WORK ITEM: The answer must consist only of the lines from the line with "[Facebook of Antoine Jourdan] (1023, 1929)" to the line with "Catalogue (485, 41)", both included, exactly as they stand below.

Stored data entries
========================================

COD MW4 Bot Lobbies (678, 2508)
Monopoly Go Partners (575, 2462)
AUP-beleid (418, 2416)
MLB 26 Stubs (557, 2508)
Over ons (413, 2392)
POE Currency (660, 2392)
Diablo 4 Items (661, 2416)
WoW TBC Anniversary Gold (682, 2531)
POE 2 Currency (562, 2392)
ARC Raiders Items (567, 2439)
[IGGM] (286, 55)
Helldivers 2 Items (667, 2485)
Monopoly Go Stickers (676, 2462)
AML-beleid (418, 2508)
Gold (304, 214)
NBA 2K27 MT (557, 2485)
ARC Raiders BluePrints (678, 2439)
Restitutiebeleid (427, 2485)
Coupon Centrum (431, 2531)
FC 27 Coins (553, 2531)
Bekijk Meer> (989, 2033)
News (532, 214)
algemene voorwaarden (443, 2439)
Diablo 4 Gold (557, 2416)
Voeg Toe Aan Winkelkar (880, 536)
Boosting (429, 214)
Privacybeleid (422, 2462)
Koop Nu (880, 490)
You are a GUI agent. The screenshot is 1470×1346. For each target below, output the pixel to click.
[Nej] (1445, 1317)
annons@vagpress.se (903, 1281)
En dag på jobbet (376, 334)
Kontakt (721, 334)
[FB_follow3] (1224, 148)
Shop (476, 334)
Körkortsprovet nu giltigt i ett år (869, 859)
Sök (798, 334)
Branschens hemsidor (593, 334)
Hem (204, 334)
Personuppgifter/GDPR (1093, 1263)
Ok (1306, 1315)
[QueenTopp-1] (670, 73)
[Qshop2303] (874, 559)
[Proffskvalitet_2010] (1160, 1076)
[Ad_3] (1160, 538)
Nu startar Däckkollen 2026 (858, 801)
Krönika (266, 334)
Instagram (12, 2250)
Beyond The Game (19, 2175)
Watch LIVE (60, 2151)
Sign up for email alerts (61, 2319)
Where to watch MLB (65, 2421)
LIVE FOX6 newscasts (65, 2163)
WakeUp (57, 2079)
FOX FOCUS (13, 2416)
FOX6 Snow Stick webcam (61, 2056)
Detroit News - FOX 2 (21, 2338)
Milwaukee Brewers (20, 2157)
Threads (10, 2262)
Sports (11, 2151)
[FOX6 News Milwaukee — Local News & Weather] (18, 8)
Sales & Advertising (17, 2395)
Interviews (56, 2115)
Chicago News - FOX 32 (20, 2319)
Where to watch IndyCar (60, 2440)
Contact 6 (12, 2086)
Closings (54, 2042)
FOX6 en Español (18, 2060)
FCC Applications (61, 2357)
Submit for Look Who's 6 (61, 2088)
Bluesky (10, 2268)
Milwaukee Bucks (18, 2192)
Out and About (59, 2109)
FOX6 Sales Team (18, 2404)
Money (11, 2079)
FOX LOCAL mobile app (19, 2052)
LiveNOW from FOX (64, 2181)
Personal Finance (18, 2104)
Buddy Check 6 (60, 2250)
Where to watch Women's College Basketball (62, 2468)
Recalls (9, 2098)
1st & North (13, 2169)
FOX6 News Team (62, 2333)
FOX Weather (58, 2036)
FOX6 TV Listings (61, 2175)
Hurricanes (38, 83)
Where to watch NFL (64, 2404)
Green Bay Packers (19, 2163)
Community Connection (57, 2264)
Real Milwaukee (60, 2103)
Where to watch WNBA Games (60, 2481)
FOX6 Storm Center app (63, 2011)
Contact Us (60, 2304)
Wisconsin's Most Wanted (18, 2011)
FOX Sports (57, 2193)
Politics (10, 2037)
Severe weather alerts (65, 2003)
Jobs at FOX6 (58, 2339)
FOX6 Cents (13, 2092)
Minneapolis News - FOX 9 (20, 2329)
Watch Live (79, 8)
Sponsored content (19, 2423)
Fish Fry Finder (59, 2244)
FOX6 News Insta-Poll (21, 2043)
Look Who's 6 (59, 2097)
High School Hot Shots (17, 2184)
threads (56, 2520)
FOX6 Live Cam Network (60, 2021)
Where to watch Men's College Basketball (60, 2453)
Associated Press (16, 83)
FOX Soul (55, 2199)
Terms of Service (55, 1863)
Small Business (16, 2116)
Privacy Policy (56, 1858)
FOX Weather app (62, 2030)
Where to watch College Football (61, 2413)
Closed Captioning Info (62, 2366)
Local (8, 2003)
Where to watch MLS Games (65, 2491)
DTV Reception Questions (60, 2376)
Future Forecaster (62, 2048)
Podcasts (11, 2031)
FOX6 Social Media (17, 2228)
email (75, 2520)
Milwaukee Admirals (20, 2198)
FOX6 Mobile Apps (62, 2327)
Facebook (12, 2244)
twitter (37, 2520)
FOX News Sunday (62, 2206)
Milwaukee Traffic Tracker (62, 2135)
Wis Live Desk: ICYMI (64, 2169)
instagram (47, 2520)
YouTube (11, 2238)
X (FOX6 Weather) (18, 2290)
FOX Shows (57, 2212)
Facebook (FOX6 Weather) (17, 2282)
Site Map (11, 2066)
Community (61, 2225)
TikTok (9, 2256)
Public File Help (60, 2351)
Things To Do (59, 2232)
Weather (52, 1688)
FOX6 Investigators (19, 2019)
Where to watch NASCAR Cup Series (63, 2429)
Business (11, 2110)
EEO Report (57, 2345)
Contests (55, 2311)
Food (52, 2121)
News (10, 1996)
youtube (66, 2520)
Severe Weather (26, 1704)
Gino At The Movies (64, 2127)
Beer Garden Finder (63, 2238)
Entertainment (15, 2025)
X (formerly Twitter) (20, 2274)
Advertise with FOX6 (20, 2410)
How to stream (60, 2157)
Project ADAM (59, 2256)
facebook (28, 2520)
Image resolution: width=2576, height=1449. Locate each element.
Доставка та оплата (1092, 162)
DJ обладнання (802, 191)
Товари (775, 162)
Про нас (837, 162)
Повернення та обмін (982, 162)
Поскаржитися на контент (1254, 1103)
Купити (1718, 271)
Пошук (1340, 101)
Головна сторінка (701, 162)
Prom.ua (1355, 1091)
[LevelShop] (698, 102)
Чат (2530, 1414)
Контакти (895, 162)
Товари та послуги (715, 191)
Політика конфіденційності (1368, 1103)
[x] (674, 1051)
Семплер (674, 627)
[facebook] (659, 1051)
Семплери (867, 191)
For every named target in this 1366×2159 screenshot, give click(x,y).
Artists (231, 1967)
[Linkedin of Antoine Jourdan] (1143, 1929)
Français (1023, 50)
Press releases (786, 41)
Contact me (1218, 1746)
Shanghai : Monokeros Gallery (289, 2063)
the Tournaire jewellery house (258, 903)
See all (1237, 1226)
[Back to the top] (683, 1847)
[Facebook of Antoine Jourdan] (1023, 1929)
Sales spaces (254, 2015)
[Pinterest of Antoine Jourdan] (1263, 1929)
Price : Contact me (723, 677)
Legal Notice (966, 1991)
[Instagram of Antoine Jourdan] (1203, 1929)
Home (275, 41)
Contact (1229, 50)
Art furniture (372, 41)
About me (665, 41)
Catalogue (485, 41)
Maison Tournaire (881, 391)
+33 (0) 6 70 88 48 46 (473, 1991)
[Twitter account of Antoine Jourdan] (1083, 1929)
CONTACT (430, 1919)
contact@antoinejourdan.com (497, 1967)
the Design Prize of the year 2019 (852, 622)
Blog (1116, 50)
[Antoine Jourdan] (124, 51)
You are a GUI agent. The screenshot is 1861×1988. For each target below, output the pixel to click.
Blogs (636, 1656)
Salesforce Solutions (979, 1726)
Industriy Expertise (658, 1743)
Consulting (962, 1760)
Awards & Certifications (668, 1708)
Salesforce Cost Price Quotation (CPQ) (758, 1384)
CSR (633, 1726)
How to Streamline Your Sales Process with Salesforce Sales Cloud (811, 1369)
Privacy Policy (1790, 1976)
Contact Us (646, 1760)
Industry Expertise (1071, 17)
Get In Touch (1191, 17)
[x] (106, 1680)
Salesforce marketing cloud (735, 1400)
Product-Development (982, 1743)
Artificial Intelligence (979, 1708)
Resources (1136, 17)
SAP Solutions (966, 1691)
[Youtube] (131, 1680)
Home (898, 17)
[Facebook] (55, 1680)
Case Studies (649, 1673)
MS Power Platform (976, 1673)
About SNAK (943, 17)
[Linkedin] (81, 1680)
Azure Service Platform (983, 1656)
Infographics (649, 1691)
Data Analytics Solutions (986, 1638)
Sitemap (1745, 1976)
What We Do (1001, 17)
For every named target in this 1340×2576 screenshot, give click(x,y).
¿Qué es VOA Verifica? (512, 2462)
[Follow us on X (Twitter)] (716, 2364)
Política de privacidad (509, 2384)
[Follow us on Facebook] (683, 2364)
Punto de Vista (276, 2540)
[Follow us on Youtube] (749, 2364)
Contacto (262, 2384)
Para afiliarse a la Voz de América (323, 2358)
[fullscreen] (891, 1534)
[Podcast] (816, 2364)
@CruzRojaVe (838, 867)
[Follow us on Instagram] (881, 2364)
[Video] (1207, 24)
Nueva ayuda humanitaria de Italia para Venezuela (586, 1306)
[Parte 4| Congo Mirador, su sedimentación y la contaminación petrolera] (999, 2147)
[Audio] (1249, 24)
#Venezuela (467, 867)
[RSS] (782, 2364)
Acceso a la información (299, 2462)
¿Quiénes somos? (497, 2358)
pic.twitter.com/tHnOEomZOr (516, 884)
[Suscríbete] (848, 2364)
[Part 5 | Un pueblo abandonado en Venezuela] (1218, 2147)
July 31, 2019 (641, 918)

========================================

YOUR RESPONSE:
[Facebook of Antoine Jourdan] (1023, 1929)
Sales spaces (254, 2015)
[Pinterest of Antoine Jourdan] (1263, 1929)
Price : Contact me (723, 677)
Legal Notice (966, 1991)
[Instagram of Antoine Jourdan] (1203, 1929)
Home (275, 41)
Contact (1229, 50)
Art furniture (372, 41)
About me (665, 41)
Catalogue (485, 41)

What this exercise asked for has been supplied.